## [Given request]
Can you repeat the entries from the line with "Image resolution: width=1568" to the line with "(x=443, y=961)", replacing "GUI agent" with "interface agent" and leaving everything else unchanged?

## [Records for the task]
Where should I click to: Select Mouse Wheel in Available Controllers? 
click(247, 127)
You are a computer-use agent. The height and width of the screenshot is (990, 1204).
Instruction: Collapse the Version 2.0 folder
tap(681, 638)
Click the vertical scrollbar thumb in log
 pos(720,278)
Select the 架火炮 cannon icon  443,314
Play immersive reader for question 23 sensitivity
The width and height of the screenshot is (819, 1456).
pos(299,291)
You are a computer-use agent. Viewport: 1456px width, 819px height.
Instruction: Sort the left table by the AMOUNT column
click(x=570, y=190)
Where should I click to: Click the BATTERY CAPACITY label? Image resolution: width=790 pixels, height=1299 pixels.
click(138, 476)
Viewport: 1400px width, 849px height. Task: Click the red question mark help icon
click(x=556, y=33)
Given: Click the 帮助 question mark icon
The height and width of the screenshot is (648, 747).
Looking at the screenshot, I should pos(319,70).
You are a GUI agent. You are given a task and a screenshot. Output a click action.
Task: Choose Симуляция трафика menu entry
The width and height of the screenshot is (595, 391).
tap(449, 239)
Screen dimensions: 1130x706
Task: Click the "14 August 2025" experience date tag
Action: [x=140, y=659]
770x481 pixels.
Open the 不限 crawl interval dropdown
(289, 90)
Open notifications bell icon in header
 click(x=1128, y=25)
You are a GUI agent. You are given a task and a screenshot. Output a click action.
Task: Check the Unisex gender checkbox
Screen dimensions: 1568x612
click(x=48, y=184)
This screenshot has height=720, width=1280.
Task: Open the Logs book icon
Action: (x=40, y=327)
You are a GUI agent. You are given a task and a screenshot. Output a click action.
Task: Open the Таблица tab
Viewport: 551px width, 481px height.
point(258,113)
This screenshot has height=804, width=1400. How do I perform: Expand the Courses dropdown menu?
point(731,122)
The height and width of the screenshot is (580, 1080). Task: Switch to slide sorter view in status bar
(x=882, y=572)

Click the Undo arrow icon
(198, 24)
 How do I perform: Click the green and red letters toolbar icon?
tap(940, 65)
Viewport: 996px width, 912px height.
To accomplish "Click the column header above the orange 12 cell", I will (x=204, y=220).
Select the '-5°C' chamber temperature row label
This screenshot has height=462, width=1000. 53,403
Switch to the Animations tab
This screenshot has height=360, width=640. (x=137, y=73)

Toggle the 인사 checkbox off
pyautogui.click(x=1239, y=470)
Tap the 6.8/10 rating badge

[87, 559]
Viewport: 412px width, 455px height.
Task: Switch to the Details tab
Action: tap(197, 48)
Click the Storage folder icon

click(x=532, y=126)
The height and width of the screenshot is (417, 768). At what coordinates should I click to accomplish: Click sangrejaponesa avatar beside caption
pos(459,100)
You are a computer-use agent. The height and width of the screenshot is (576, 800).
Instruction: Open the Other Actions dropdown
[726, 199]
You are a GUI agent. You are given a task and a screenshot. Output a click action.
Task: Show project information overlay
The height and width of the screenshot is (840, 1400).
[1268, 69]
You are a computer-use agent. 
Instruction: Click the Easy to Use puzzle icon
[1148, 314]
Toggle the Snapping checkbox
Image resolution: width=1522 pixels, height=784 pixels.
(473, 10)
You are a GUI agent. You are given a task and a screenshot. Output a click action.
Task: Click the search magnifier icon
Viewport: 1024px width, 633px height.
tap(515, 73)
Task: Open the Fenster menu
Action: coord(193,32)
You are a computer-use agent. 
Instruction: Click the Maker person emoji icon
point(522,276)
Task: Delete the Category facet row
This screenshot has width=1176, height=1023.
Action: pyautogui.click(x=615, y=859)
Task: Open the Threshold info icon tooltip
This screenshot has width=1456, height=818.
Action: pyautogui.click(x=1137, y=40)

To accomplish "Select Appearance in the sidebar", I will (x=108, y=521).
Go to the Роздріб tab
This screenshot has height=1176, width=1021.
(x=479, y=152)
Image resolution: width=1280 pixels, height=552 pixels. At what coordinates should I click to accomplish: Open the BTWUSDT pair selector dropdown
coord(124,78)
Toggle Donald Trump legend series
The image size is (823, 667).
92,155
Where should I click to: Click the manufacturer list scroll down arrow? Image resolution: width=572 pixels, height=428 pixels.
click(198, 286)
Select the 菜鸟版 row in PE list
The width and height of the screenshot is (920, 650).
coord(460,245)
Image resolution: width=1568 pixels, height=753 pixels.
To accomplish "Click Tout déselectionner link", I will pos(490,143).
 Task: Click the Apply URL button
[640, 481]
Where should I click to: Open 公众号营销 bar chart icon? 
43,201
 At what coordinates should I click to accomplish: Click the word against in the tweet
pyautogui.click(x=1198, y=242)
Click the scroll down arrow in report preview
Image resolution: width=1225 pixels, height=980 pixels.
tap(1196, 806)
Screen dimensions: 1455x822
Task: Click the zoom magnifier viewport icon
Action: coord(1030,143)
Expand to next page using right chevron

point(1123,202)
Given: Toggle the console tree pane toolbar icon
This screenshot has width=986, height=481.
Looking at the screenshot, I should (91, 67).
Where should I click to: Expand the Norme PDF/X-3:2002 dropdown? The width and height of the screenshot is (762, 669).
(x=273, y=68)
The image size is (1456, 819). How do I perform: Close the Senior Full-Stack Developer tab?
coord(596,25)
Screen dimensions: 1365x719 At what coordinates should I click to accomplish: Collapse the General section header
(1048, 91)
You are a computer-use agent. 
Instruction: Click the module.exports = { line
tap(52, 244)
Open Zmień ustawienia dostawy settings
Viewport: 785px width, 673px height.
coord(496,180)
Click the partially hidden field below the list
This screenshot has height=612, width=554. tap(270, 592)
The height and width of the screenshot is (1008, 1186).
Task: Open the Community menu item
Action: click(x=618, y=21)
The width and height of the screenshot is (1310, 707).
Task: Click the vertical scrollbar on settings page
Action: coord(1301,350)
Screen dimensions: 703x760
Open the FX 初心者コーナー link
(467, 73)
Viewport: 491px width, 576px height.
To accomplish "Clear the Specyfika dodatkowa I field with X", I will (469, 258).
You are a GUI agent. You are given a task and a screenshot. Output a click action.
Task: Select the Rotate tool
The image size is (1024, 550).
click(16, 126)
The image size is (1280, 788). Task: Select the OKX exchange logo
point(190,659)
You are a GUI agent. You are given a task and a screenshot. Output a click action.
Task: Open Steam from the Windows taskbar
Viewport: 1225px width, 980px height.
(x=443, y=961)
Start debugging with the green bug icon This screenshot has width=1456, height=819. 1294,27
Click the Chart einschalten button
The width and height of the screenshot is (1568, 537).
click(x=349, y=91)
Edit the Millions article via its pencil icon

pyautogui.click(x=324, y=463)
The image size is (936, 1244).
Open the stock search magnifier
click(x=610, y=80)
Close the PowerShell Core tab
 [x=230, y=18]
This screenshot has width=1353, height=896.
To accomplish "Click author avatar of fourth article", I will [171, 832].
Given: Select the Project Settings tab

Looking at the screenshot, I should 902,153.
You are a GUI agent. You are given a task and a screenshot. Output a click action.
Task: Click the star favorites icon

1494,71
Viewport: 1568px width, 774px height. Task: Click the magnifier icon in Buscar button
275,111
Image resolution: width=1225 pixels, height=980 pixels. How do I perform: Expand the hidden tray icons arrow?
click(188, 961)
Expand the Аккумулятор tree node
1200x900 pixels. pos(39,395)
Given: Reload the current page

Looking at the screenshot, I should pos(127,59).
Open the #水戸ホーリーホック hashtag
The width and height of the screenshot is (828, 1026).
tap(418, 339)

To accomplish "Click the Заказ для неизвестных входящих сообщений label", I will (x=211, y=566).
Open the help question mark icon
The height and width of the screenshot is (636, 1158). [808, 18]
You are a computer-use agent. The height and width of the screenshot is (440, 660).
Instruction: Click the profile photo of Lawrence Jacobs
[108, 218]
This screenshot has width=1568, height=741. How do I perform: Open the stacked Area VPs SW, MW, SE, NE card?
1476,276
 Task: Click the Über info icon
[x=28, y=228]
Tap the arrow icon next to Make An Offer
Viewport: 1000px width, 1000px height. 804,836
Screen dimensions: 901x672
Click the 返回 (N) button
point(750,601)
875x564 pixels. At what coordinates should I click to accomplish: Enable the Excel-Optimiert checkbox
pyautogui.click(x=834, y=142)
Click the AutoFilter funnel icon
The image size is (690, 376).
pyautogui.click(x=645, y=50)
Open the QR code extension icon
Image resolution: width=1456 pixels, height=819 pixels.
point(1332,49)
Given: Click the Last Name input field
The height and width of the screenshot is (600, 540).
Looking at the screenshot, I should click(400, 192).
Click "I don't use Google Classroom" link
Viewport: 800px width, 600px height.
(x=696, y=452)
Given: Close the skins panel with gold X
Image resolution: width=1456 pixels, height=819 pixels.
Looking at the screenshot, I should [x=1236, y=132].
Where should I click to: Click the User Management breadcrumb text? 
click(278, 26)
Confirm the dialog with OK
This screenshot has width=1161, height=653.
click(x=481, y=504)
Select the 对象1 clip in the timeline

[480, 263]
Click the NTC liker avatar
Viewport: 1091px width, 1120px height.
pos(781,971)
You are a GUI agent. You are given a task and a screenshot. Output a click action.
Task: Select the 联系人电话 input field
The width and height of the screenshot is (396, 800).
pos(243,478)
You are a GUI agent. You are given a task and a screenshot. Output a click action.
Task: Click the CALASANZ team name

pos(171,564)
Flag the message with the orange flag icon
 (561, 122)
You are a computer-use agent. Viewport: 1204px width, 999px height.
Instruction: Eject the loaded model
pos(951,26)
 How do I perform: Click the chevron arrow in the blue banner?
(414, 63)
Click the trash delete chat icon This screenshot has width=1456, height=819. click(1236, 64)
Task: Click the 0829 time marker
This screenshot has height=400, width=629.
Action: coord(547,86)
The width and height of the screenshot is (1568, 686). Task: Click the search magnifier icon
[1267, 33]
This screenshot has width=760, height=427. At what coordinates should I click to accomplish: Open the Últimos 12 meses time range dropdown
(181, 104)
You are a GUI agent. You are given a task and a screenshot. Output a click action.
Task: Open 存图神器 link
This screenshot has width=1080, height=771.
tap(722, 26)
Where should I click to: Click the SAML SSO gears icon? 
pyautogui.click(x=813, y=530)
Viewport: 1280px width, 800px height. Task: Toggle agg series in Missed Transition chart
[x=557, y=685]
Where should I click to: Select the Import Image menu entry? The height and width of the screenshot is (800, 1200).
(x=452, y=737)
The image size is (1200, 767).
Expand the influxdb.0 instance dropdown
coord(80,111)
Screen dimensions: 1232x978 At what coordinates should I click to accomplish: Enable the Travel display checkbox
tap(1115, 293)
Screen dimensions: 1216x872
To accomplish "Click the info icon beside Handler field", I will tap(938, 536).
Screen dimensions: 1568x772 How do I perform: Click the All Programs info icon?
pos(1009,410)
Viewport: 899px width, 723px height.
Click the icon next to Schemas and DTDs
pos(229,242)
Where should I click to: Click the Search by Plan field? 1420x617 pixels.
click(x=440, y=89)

## [Solution to this task]
Image resolution: width=1568 pixels, height=753 pixels.
To accomplish "Click Tout déselectionner link", I will pos(490,143).
 Task: Click the Apply URL button
[640, 481]
Where should I click to: Open 公众号营销 bar chart icon? 
43,201
 At what coordinates should I click to accomplish: Click the word against in the tweet
pyautogui.click(x=1198, y=242)
Click the scroll down arrow in report preview
Image resolution: width=1225 pixels, height=980 pixels.
tap(1196, 806)
Screen dimensions: 1455x822
Task: Click the zoom magnifier viewport icon
Action: coord(1030,143)
Expand to next page using right chevron

point(1123,202)
Given: Toggle the console tree pane toolbar icon
This screenshot has width=986, height=481.
Looking at the screenshot, I should (91, 67).
Where should I click to: Expand the Norme PDF/X-3:2002 dropdown? The width and height of the screenshot is (762, 669).
(x=273, y=68)
The image size is (1456, 819). How do I perform: Close the Senior Full-Stack Developer tab?
coord(596,25)
Screen dimensions: 1365x719 At what coordinates should I click to accomplish: Collapse the General section header
(1048, 91)
You are a computer-use agent. 
Instruction: Click the module.exports = { line
tap(52, 244)
Open Zmień ustawienia dostawy settings
Viewport: 785px width, 673px height.
coord(496,180)
Click the partially hidden field below the list
This screenshot has height=612, width=554. tap(270, 592)
The height and width of the screenshot is (1008, 1186).
Task: Open the Community menu item
Action: click(x=618, y=21)
The width and height of the screenshot is (1310, 707).
Task: Click the vertical scrollbar on settings page
Action: coord(1301,350)
Screen dimensions: 703x760
Open the FX 初心者コーナー link
(467, 73)
Viewport: 491px width, 576px height.
To accomplish "Clear the Specyfika dodatkowa I field with X", I will (469, 258).
You are a interface agent. You are given a task and a screenshot. Output a click action.
Task: Select the Rotate tool
The image size is (1024, 550).
click(16, 126)
The image size is (1280, 788). Task: Select the OKX exchange logo
point(190,659)
You are a interface agent. You are given a task and a screenshot. Output a click action.
Task: Open Steam from the Windows taskbar
Viewport: 1225px width, 980px height.
(x=443, y=961)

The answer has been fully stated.